In Tijuana, across the border from San Diego, two dozen policemen who were arrested on drug charges in March alleged that, to extract confessions, soldiers beat them, held plastic bags over their heads until some lost consciousness, strapped their feet to a ceiling while dunking their heads in water, and applied electric shocks, according to court documents, letters, and interviews with their relatives and defense lawyers. The officers were detained at a military base for more than a month.
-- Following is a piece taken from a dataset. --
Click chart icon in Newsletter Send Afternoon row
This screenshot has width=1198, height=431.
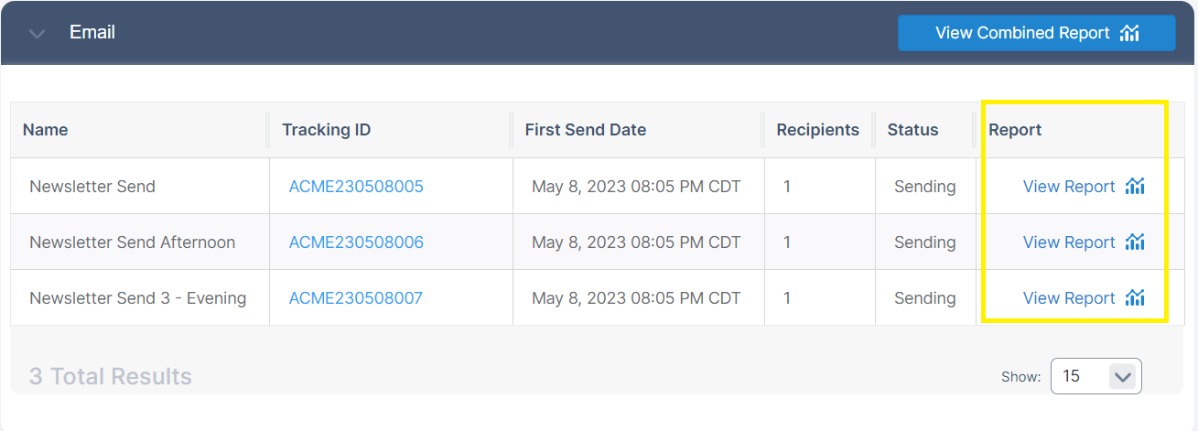pyautogui.click(x=1135, y=242)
Mexican officials acknowledged that abuses have occurred in the fight against traffickers but described the cases as isolated. In some instances, drug traffickers may be accusing the army of torture and other human rights violations as propaganda and to deflect attention from the government's efforts to dismantle their operations, the officials said. "I know that the armed forces are not acting inappropriately, although there have been some cases," said Interior Minister Fernando Gómez Mont, who is responsible for coordinating security operations across Mexico. "The government honestly believes that. There is no incentive for abuse."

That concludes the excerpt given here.